[Opening RECORDS PROVIDED section]

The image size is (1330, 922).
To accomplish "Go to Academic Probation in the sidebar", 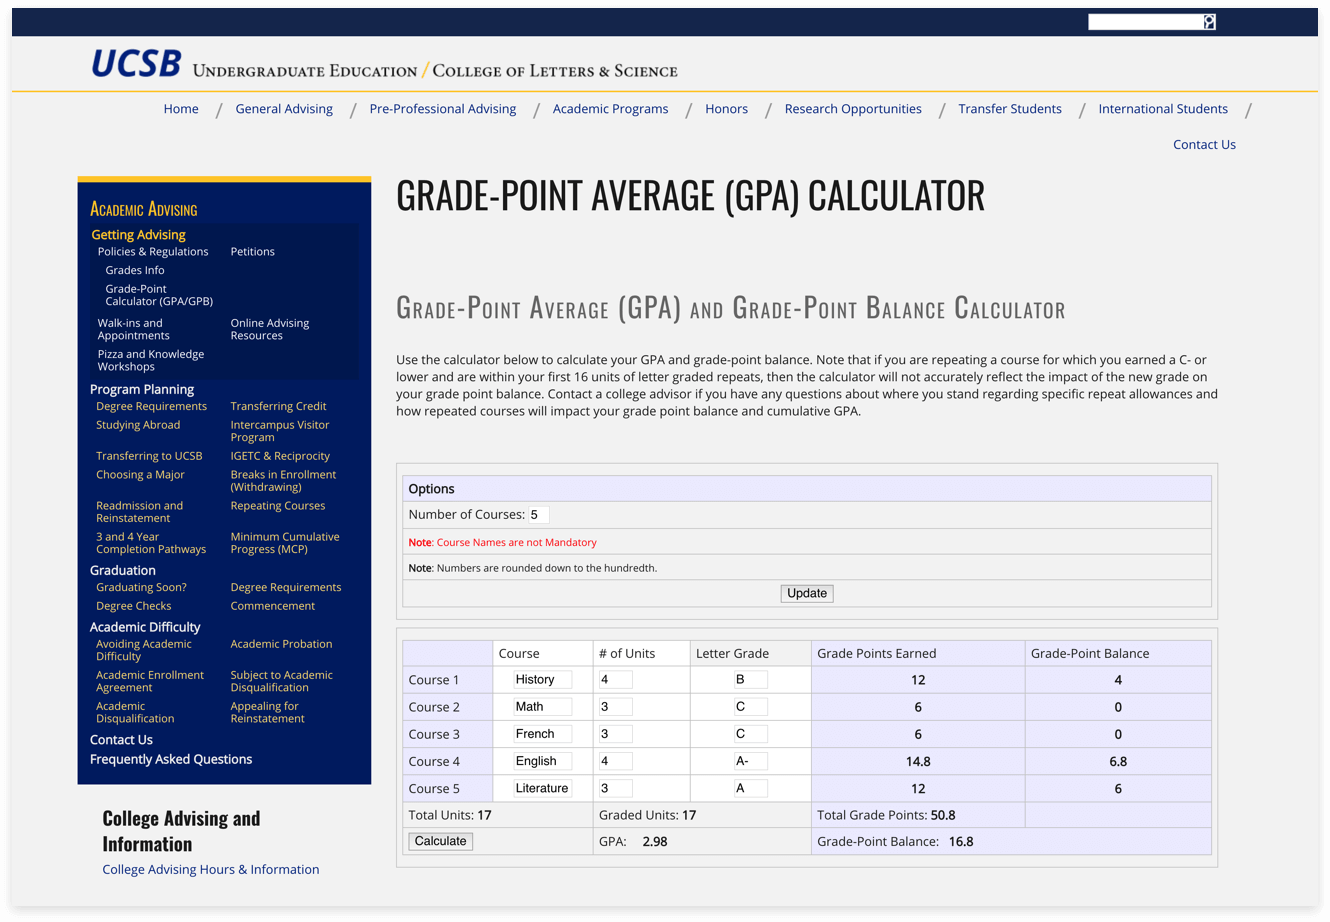I will point(281,644).
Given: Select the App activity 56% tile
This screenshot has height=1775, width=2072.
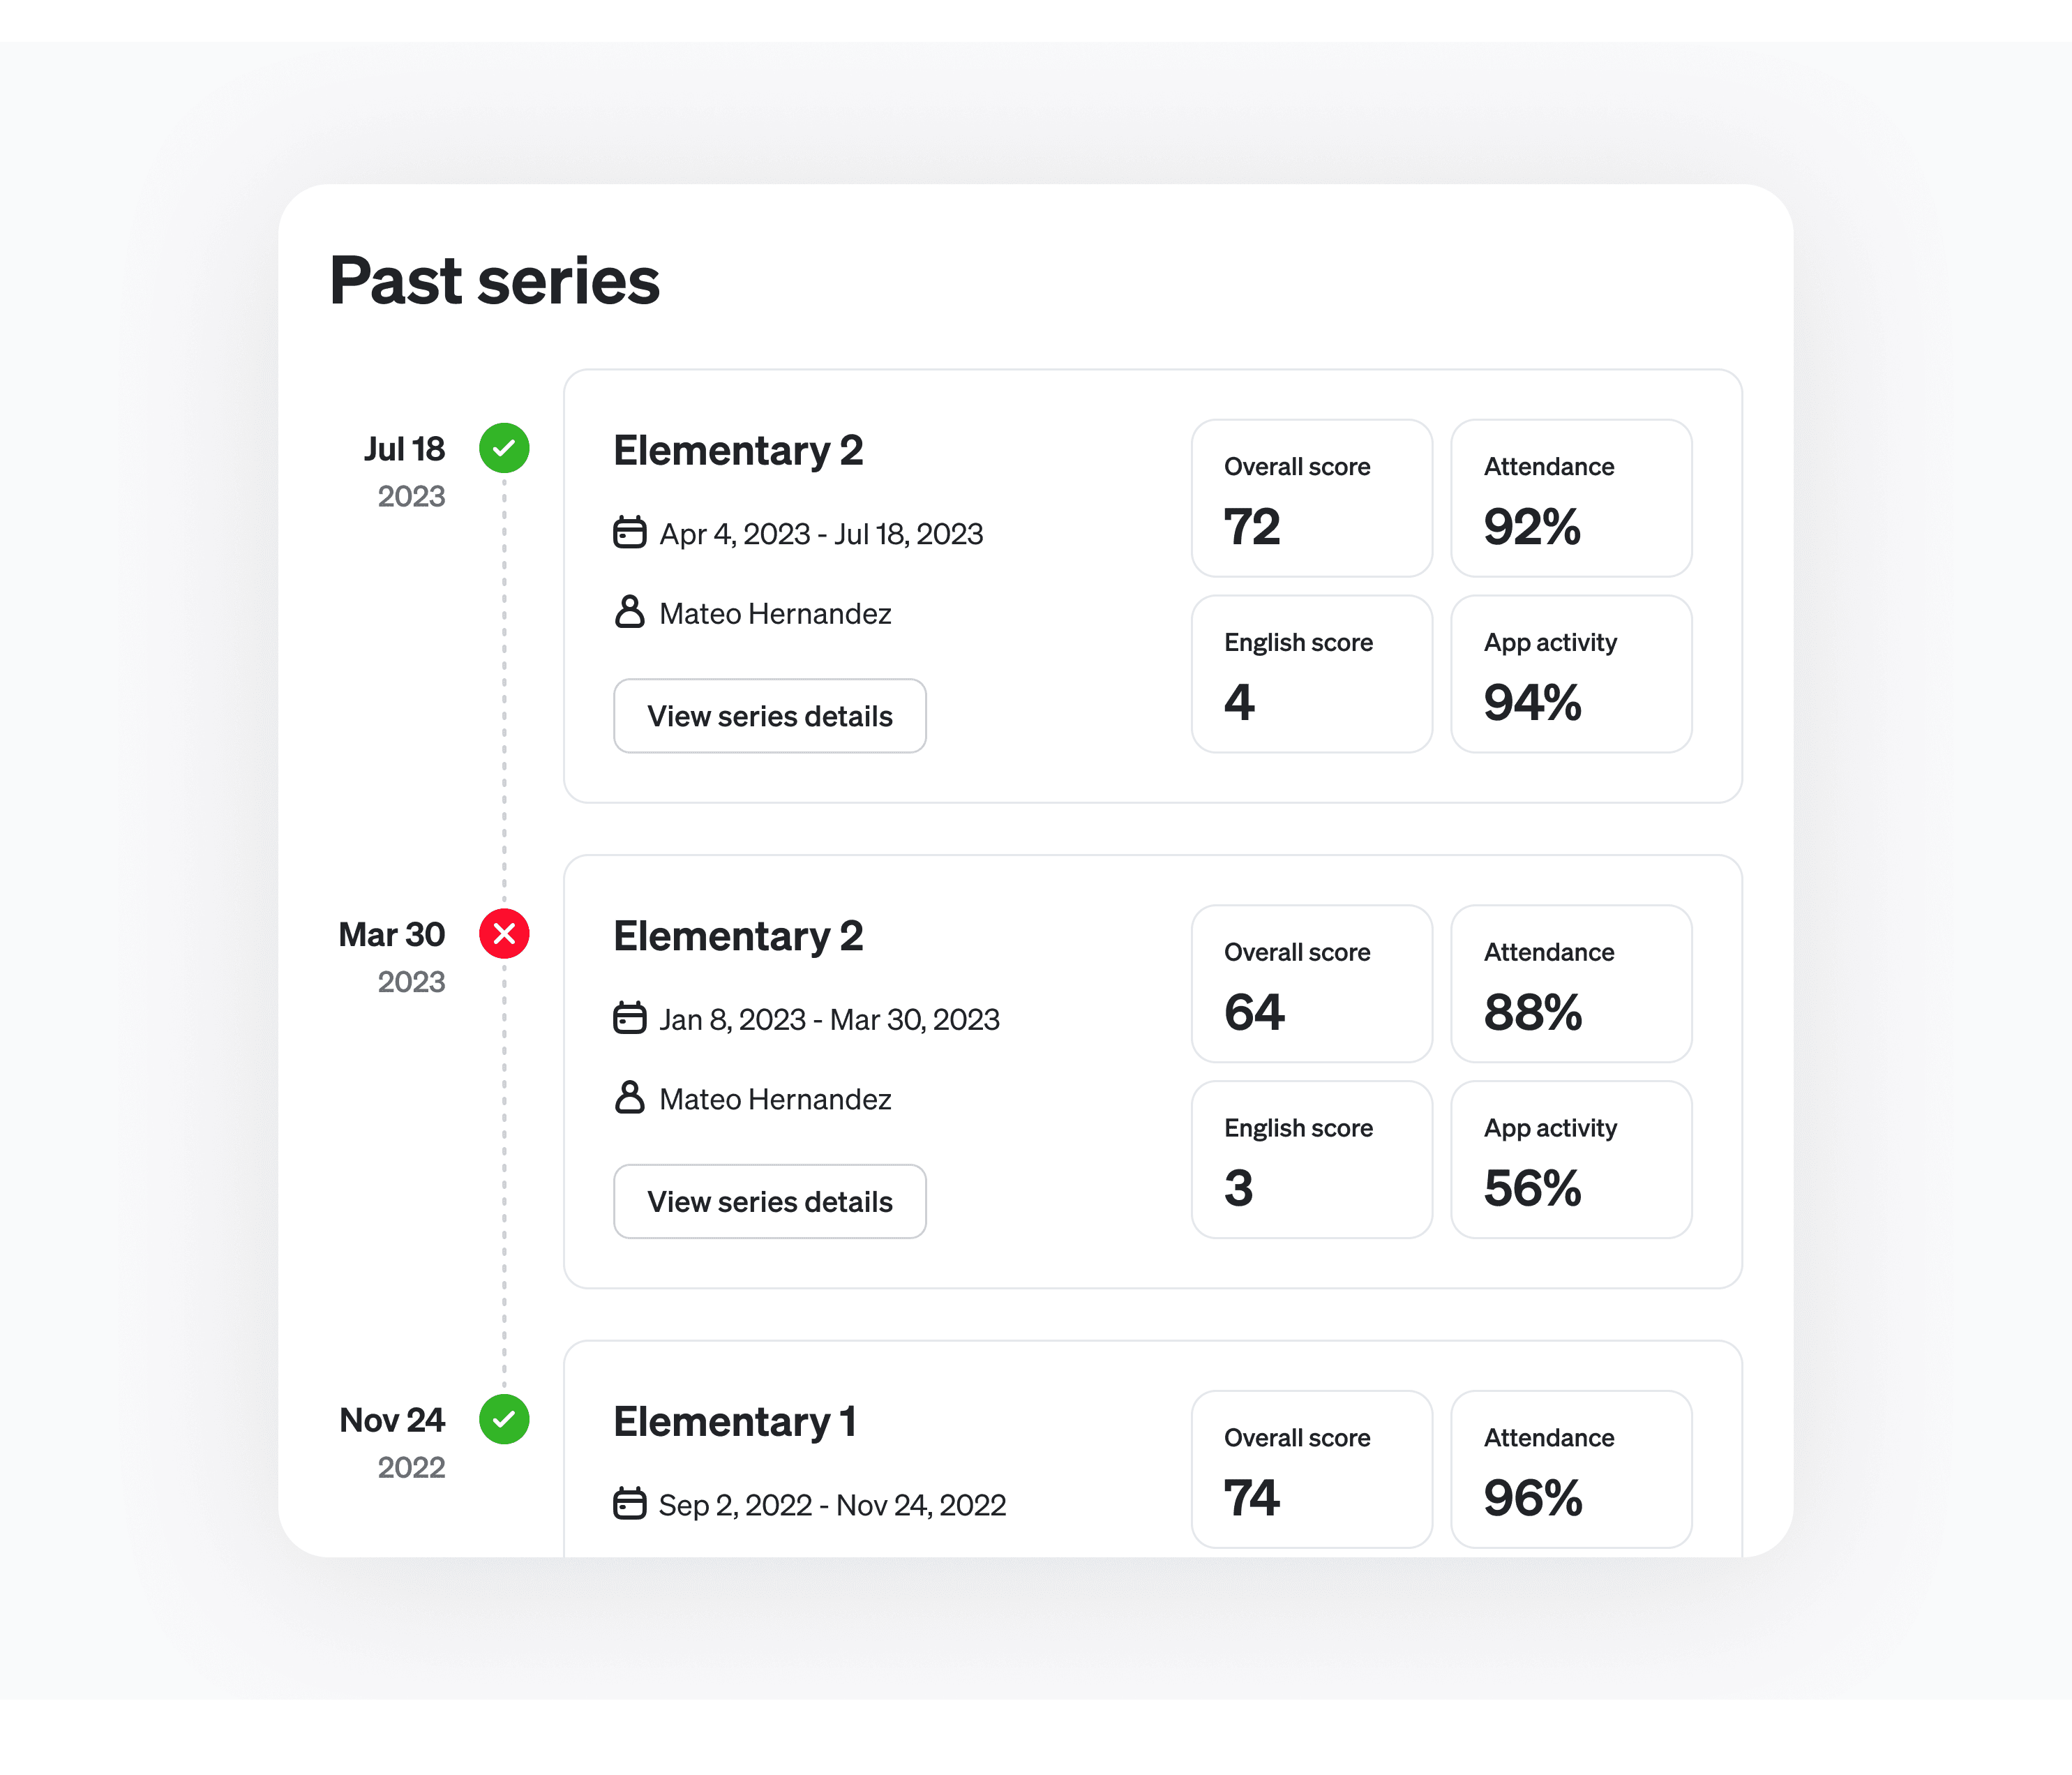Looking at the screenshot, I should pos(1571,1160).
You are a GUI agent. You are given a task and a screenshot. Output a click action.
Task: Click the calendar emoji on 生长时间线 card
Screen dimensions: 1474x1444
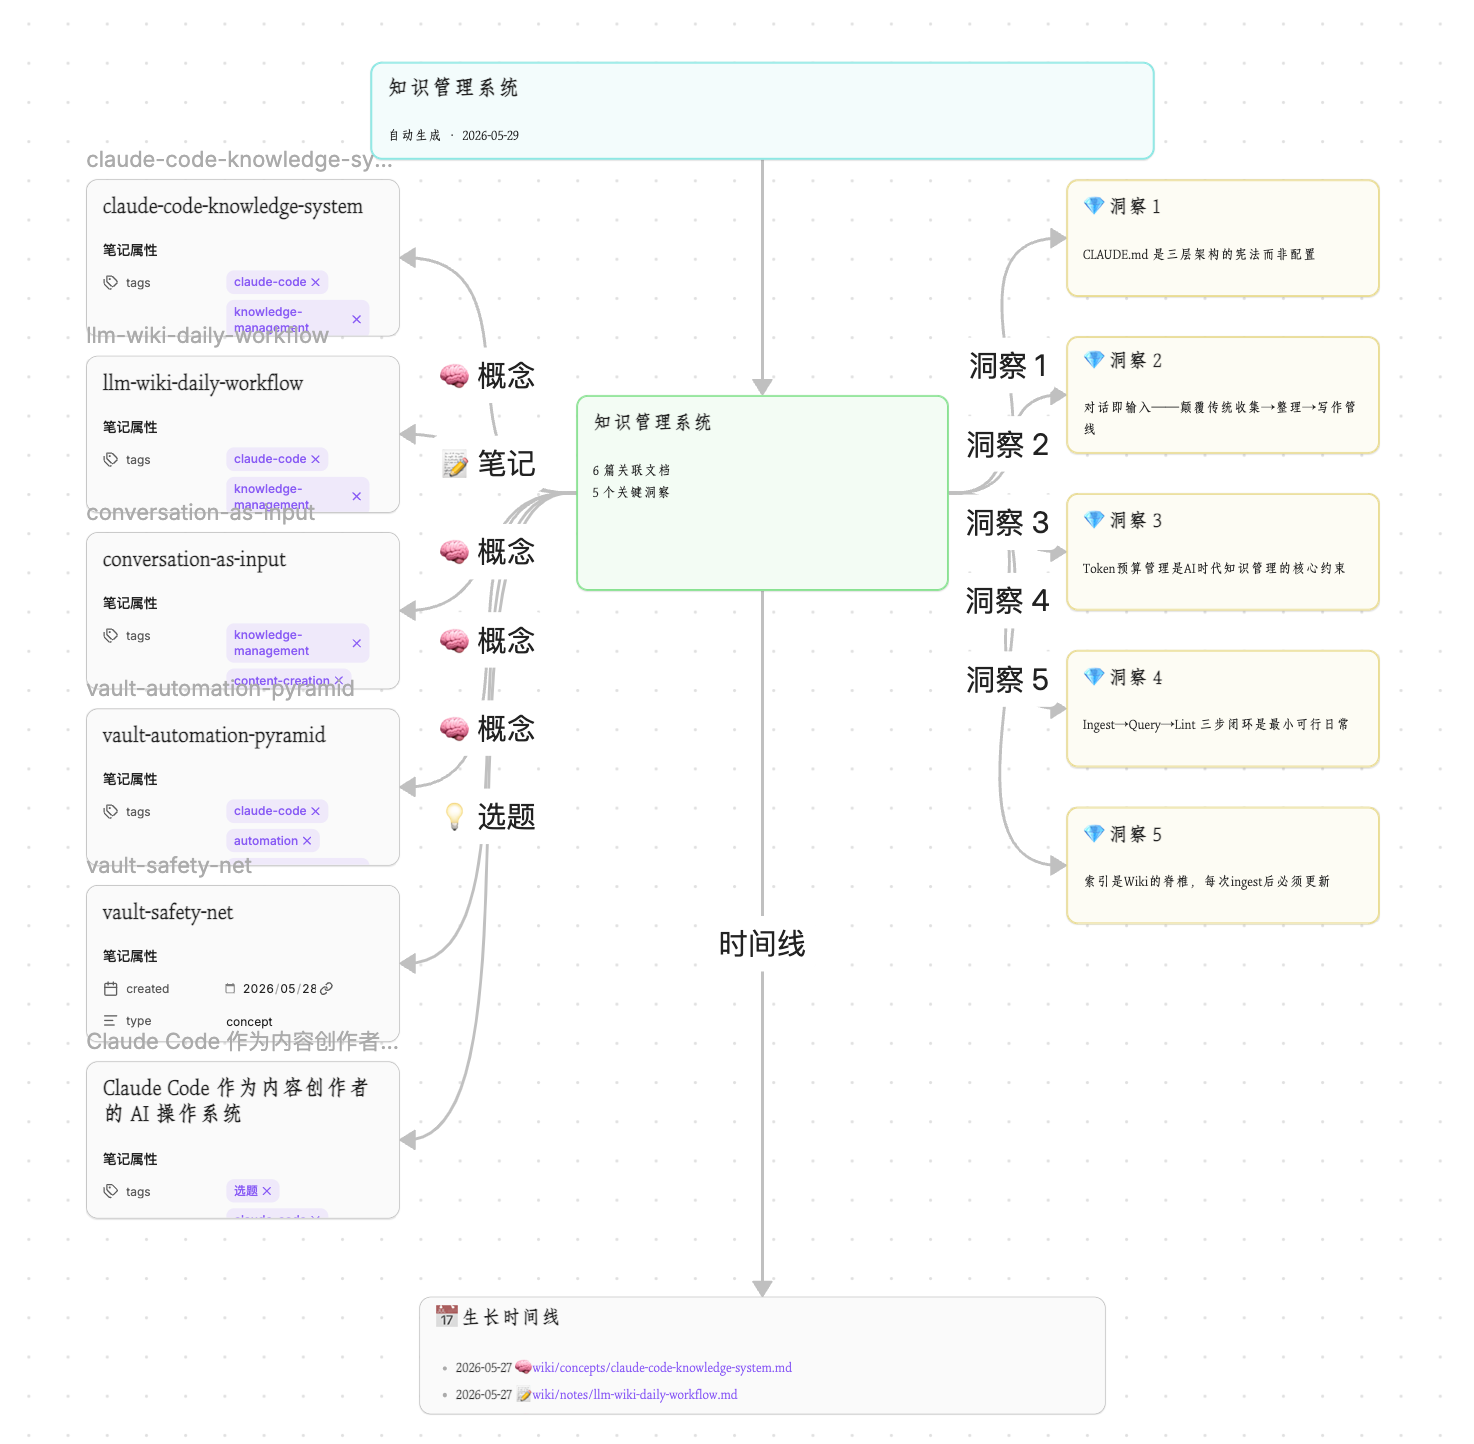click(447, 1317)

[Closing RECORDS PROVIDED section]

WORK REQUIRED: Output exactly the lines from the line containing "Task: Click the calendar emoji on 生长时间线 card" through the last line of the records, both included, and leave out every picture.

ANSWER TO THIS TASK:
Task: Click the calendar emoji on 生长时间线 card
Screen dimensions: 1474x1444
click(447, 1317)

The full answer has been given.